Оператор согнулся перед окуляром, наводил объектив на крышу противоположного через проспект дома. Через сильную оптику своего фотоаппарата Марат взглянул на чердачные скворечники и тихо взвыл от восторга:
– Есть! Пришёл!
– Где?! – всхрипнули оба телевизионщика. Артурик вытянул шею, пытаясь невооруженным глазом рассмотреть хоть что-нибудь, но его осадил за плечо вниз Марат, навёл объектив, щёлкнул затвором и жарко прошептал:
– Есть, голубец, попался! Даже маску не успел напялить! Снимаешь? Серый, ты включился?
– Да-да! Включился! Сразу, – нервно ответил оператор. – Работаю.
Марат вновь припал к окуляру фотокамеры, уложил объектив на раму оконца для устойчивости. Судорожно пощёлкал механизмом аппарата на спуске.
В поле зрения видоискателя, будто в голубом тумане, задрожал неясный лик человека, что маячил в чердачном оконце наблюдаемого дома. Бледное лицо его затянулось чёрным. Марат ещё раз нервно нажал на спуск затвора и ругнулся.

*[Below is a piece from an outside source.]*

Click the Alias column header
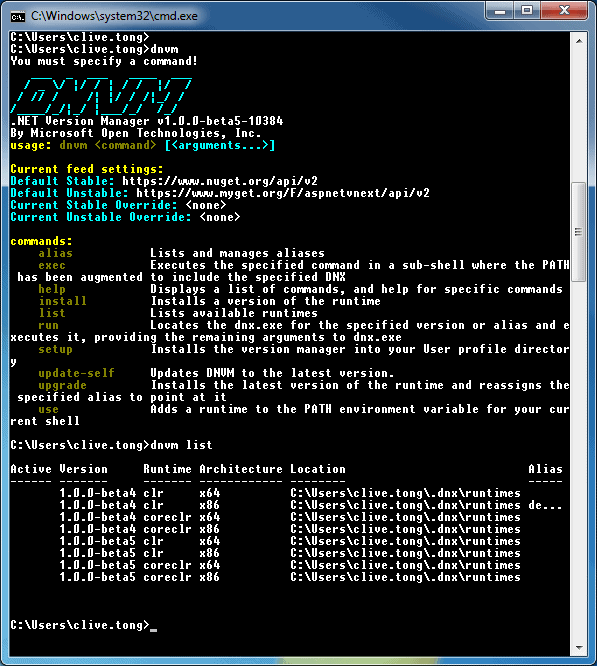Screen dimensions: 597x666 click(545, 469)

– Т-твою фотку в трэш! Маску напялил, козёл! Ничего, успели портретерий заделать семь на восемь, восемь на семь.
– Точно, – сдержанно отозвался оператор.– Рожу засветил. Неужели настоящий киллер?
– Игрушечный, – презрительно фыркнул Марат.

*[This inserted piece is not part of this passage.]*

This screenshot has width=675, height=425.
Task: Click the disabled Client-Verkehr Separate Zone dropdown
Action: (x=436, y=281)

– Где-где? – нетерпеливо воскликнул Артур, потянулся к окуляру видеокамеры. – Дайте хоть глянуть в маленький телик.
– В своей личной синеме посмотришь, – отозвался оператор о «домашнем кинотеатре» Артура. Это была шутка на двоих. Марат соли не понял, озабоченно нахмурился.
Около девяти утра наблюдатели на посту расслабились, позволяли отвлечённые шуточные перепалки. Суровый, сосредоточенный Марат вдруг встрепенулся, припал к окуляру фотоаппарата.